Task prompt:
Your answer should be one number: the count of lines below that contain "Loft".

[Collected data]
□ □ □ □ □ □ □

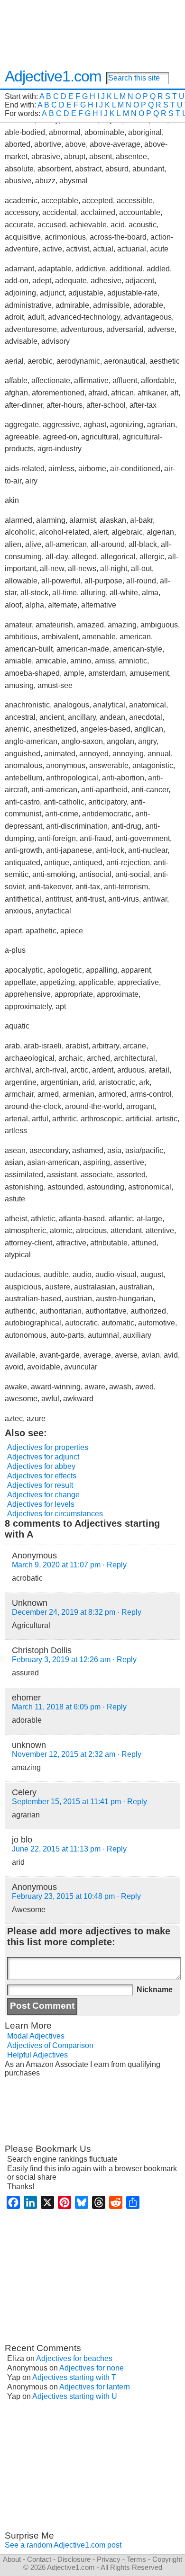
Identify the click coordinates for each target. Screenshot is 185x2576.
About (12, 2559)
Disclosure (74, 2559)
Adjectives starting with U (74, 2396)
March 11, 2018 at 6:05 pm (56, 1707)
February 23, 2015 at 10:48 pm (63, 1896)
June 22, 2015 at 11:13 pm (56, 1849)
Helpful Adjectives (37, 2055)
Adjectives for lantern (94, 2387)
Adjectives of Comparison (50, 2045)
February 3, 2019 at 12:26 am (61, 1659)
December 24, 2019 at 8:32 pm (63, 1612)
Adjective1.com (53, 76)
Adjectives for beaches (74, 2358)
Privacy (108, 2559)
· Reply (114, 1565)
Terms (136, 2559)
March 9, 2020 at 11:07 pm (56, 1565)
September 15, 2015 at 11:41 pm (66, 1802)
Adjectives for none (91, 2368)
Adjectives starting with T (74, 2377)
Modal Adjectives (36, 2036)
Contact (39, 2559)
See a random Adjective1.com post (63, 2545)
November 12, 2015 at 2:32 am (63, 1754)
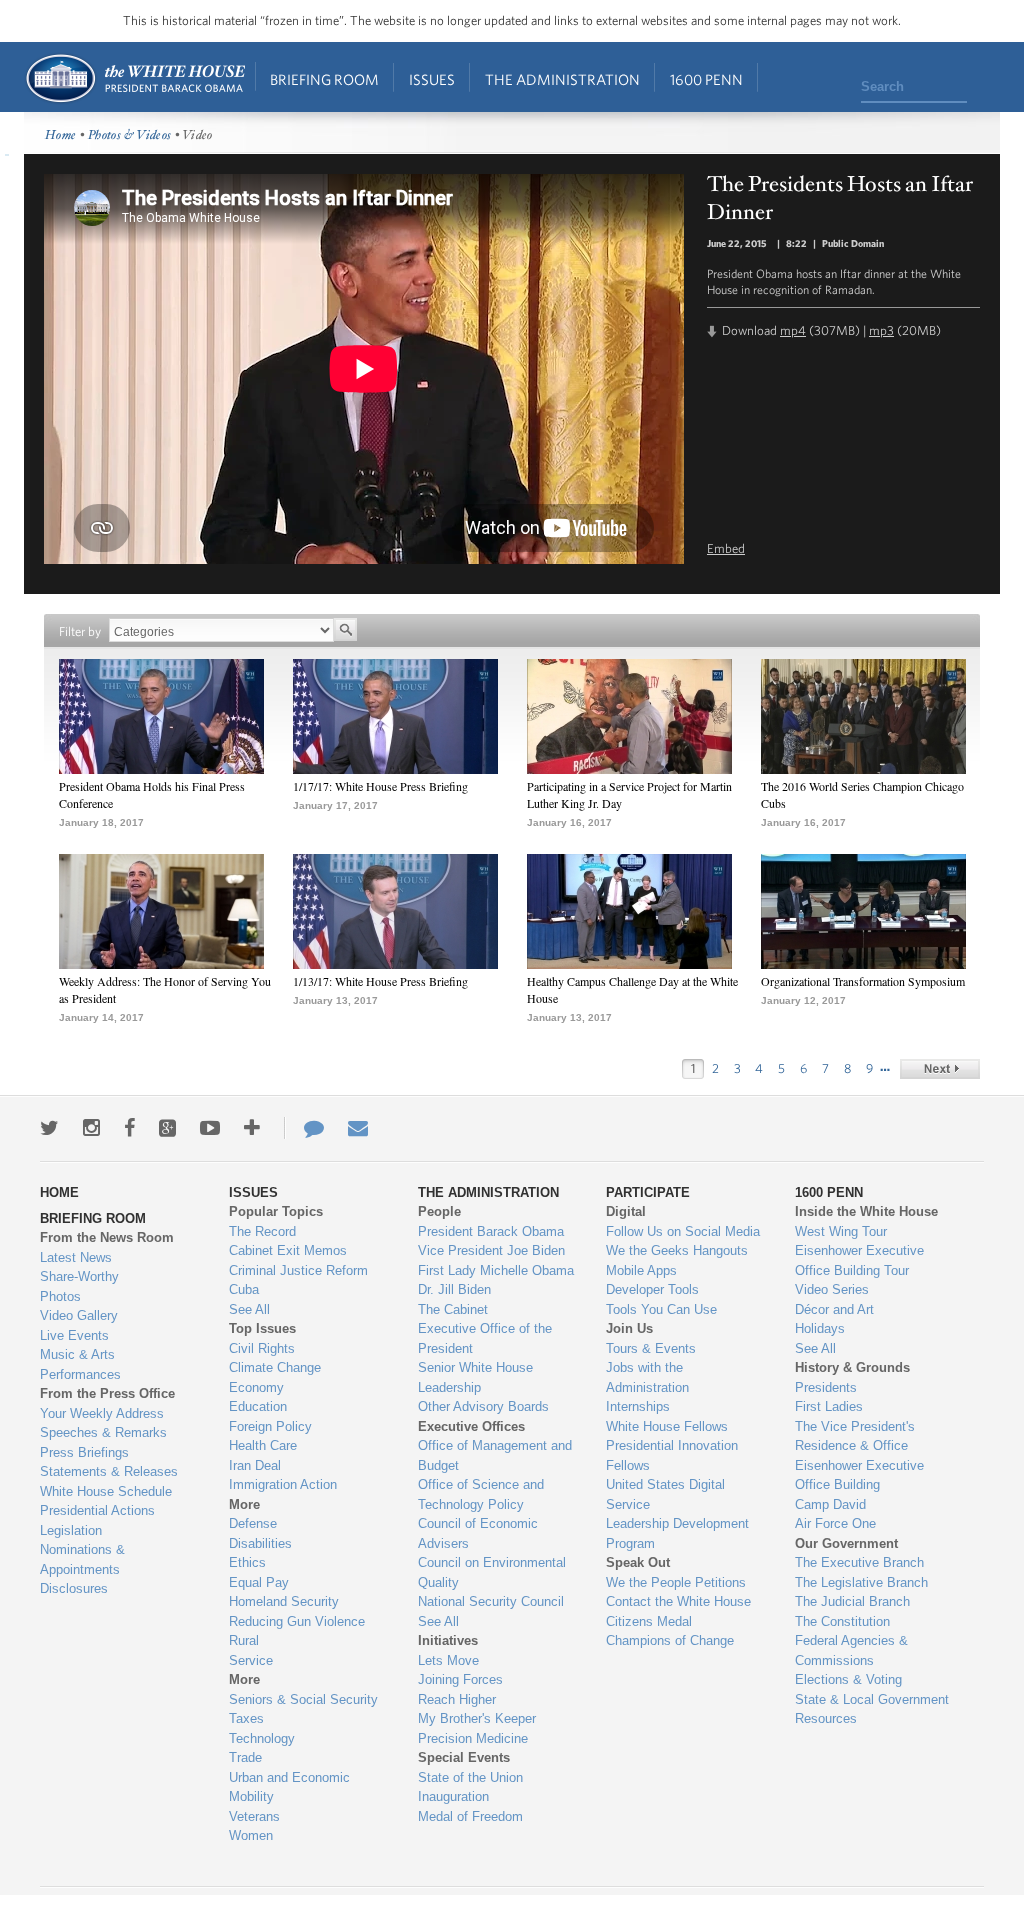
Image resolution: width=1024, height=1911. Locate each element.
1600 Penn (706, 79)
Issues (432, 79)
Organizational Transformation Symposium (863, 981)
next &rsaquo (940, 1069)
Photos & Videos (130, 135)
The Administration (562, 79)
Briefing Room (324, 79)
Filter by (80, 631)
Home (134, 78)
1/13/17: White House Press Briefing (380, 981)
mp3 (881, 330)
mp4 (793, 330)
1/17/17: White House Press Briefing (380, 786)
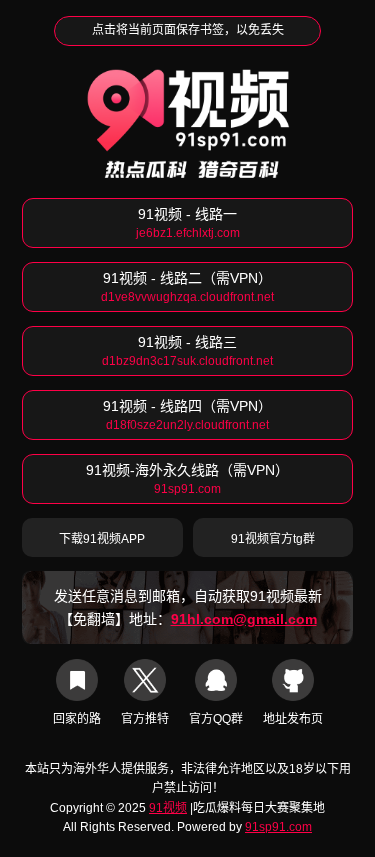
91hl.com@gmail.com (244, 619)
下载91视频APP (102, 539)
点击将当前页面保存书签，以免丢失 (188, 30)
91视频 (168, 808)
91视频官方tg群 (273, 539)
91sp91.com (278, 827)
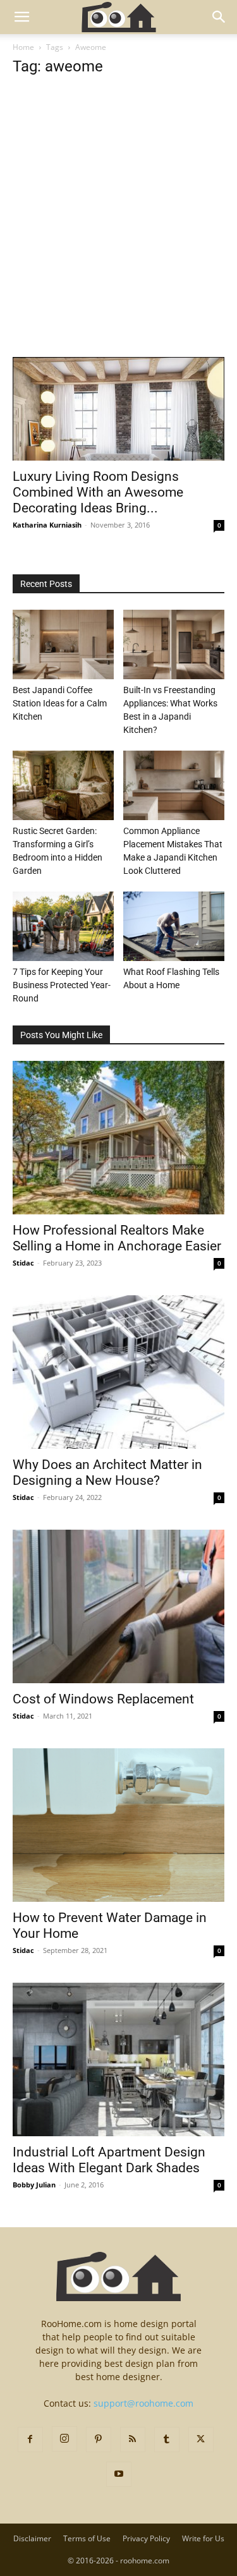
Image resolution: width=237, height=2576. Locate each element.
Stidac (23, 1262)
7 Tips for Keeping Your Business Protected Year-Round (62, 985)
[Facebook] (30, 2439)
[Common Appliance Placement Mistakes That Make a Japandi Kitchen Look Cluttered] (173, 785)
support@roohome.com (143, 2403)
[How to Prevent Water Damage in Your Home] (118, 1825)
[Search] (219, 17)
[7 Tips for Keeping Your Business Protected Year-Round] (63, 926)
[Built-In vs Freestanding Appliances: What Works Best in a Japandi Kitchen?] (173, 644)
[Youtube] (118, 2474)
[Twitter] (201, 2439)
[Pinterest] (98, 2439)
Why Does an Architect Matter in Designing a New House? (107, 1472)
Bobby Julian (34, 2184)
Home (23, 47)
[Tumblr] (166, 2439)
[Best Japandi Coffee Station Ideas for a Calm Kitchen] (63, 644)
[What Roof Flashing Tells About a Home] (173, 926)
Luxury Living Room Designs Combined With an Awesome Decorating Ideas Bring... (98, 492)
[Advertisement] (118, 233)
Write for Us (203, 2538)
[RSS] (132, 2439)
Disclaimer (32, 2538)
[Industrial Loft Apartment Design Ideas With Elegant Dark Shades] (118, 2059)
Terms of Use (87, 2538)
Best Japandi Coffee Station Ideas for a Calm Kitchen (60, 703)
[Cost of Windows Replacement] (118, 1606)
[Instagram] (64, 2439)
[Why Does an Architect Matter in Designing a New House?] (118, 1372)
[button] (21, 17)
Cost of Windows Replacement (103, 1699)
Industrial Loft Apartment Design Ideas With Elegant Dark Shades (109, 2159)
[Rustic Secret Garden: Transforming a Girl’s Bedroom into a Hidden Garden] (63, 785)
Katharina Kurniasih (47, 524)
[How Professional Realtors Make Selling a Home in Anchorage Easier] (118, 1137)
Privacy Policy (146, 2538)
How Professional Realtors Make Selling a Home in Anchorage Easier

□ □ □ □ □ □ □

Task output:
2